Revue Les Filles d’Olfa

Un documentaire avec deux actrices jouant deux des quatre filles d’une femme tunisienne, enrôlée pour Daesch. Les filles d’Olfa est un objet particulier, un film réalisé par Kaouther Ben Hania présenté à Cannes. L’avis de Mauro Donzelli.

Une famille divisée en deux. Quatre sœurs, les deux plus jeunes, adolescentes, vivent toujours avec leur mère, tandis que les deux autres, les plus âgées, se sont fait connaître sous le nom de Les filles d’Olfa, après avoir fait la une des journaux pour leur enrôlement dans l’Etat islamique en Libye, où ils sont toujours en prison, et le seront encore pendant de nombreuses années. Celui de Kaouther Ben Hania (auteur il y a quelques années de l’intrigant L’homme qui a vendu sa peau) c’est un documentaire très spécial sur la radicalisation. En fait, il a choisi de raconter la rupture qui a divisé les choix des deux paires de sœurs à travers leur mère, Olfa, mettant en scène une reconstitution-reconstitution, utilisant les trois femmes, mais aussi les actrices qui les incarnent pour les moments les plus douloureux et pour interpréter les sœurs loin de chez elles en Tunisie.
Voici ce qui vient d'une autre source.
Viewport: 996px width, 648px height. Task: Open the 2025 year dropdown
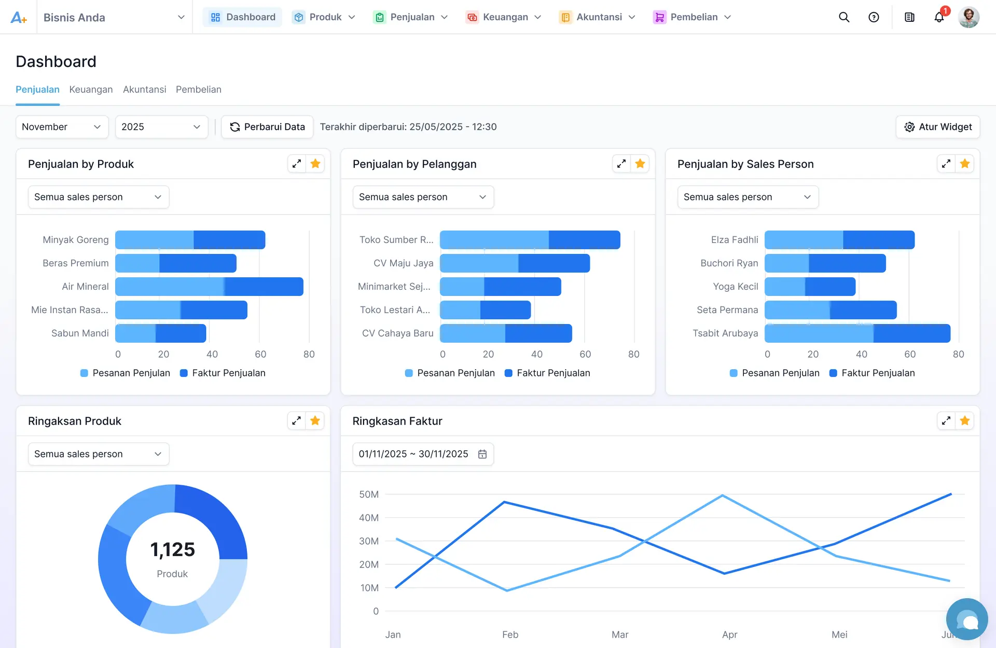(161, 127)
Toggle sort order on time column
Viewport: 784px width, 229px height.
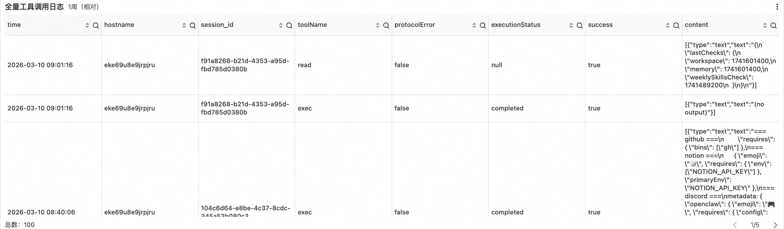click(87, 26)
On les retrouve souvent ensemble, les filles et les actrices, en préparation du film fatidique, tandis qu’Olfa plaisante en disant qu’elle se sent « comme Rose » qui raconte l’histoire qui sera plus tard Titanesque. Mais il n’y a pas de blockbuster à mettre en scène, une autre histoire sur les deux filles qui se sont retrouvées sur la route pavée de la mort par l’armée islamique en Libye. Les filles d’Olfa raconte l’avant, raconte l’intime et non l’histoire éclatée dans l’actualité, raconte comment il a été possible qu’une famille nombreuse, féminine, joyeuse et pleine de vie, ait pu être traversée par un tel sursaut. « Oscillant entre ombre et lumière », comme le dit le réalisateur, qui reste une présence constante dans le film sous la forme d’une voix off. C’est justement la mise en scène particulière, pour pallier leur absence, entre mémoire et mise en scène, qui déplace le spectateur et risque de jouer une fausse note plus que nécessaire..

Dans une succession d’embarras et de sourires, de solidarité et de douleur, le film nous emmène dans le territoire le plus intime d’une vie domestique qui au fil des ans a connu le bouleversement naturel donné par quatre adolescentes, mais dans lequel cependant les points les plus extrêmes ont conduit deux d’entre eux pour passer du non-conformisme social rebelle à la conversion spirituelle la plus trompeuse et la plus dramatique de ces années, la conversion fondamentaliste (anti)islamique d’ISIS. Une parabole socialement assez courante chez ceux qui se sont radicalisés entre l’Europe et l’Afrique du Nord.

Si la séduction d’une intimité qui se dévoile demeurede l’espoir naturel en un avenir du parcours de départ de quatre jeunes femmes, pas toujours en harmonie avec les contradictions de la mère, le film est moins efficace dans la partie la plus ambitieuse de son « projet », toujours visible, pour représenter en profondeur, à partir d’un microcosme, les faux pas et les incohérences de la société contemporaine.